§ **RECORDS FOR THE TASK**
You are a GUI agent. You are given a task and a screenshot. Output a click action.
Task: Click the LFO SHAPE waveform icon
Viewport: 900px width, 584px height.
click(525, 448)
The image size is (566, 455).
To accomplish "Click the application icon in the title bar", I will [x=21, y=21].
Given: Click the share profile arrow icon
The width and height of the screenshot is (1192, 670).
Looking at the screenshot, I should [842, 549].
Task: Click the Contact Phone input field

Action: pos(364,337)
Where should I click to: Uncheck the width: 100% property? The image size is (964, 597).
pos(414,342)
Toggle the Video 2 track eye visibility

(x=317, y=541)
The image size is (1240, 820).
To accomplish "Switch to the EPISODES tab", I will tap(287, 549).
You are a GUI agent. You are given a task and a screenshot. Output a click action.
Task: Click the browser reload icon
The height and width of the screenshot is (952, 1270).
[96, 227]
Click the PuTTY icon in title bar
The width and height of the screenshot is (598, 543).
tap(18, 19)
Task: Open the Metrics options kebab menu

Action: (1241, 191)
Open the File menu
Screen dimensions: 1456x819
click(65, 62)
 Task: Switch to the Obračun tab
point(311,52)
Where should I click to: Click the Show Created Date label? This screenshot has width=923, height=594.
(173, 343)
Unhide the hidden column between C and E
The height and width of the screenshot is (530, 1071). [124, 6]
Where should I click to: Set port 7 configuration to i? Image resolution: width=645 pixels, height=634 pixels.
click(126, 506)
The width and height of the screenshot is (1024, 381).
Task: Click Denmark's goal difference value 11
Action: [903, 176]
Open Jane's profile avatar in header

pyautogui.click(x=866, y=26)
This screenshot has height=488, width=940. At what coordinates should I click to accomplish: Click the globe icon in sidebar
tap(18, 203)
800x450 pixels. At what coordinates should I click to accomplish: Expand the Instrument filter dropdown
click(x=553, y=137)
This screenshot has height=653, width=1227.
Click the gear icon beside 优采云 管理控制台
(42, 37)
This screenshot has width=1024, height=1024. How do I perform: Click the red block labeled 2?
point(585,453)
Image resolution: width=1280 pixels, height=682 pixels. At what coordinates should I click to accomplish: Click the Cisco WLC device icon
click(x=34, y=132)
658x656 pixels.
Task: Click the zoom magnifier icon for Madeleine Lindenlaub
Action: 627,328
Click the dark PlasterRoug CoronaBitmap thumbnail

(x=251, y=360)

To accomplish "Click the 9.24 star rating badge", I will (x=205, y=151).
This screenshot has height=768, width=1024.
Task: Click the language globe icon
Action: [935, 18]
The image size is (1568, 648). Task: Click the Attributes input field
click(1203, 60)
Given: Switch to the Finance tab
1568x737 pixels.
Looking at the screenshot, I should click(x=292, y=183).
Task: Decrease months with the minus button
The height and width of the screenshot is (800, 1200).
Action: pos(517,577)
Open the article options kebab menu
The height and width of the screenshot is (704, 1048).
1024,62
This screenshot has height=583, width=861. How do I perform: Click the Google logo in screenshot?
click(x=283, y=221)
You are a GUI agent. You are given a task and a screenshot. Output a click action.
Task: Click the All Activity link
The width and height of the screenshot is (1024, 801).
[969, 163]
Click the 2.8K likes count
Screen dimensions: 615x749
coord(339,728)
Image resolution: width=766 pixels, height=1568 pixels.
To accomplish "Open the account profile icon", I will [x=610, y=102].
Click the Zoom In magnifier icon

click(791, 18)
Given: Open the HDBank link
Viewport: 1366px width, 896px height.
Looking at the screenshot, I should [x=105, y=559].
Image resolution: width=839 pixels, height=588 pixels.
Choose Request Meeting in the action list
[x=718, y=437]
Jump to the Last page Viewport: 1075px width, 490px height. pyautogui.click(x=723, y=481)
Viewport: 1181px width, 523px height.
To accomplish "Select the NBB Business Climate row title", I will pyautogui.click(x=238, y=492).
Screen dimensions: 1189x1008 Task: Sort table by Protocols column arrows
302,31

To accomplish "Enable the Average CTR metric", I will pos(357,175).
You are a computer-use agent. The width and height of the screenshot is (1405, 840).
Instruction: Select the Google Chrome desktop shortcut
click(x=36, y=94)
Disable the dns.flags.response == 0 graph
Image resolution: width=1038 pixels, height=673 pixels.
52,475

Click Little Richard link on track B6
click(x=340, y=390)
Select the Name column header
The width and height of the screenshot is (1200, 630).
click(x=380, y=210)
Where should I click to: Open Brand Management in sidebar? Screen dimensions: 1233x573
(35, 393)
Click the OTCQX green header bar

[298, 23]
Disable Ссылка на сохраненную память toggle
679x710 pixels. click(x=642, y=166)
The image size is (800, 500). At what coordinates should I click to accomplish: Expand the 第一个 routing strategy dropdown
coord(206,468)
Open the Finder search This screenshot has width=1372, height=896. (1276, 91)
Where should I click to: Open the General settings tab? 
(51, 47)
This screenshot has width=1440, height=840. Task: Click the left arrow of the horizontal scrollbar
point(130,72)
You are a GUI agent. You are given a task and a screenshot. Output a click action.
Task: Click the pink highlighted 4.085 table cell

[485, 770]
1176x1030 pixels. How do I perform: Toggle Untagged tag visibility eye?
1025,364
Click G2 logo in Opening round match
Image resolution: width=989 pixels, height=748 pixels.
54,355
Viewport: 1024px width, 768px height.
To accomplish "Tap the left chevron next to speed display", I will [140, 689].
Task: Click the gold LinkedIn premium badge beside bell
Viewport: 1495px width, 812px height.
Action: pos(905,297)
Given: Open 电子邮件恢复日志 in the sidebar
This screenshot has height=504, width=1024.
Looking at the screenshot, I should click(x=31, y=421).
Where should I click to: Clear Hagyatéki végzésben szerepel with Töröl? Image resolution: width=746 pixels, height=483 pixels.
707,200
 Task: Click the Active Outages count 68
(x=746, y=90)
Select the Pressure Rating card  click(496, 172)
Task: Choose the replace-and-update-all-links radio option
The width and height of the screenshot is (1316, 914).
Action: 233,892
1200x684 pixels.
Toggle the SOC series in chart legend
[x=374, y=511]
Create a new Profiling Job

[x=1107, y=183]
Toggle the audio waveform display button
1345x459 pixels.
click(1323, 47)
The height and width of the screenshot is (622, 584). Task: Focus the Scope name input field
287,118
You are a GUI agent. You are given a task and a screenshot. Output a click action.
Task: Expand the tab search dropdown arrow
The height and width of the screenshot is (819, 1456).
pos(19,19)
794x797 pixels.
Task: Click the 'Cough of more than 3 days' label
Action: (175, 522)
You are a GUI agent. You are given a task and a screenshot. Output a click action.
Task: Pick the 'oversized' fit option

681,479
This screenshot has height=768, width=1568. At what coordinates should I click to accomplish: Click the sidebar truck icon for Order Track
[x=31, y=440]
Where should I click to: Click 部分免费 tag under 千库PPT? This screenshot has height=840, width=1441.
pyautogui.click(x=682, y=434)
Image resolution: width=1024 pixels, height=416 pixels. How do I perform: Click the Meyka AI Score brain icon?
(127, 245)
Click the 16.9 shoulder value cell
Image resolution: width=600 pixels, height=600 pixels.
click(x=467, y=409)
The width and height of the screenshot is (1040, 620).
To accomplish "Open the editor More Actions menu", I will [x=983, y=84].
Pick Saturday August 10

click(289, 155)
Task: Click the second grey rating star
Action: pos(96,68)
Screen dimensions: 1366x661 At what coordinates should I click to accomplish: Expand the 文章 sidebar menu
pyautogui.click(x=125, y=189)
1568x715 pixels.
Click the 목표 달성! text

§ **YOUR GOAL**
Put the entries from the start through the line containing "click(525, 448)" into a two-column CSV with the headers instruction and action, one row per entry. Quote each field and replace line breaks with spaces.

§ **RESPONSE TO THE TASK**
instruction,action
"You are a GUI agent. You are given a task and a screenshot. Output a click action. Task: Click the LFO SHAPE waveform icon Viewport: 900px width, 584px height.","click(525, 448)"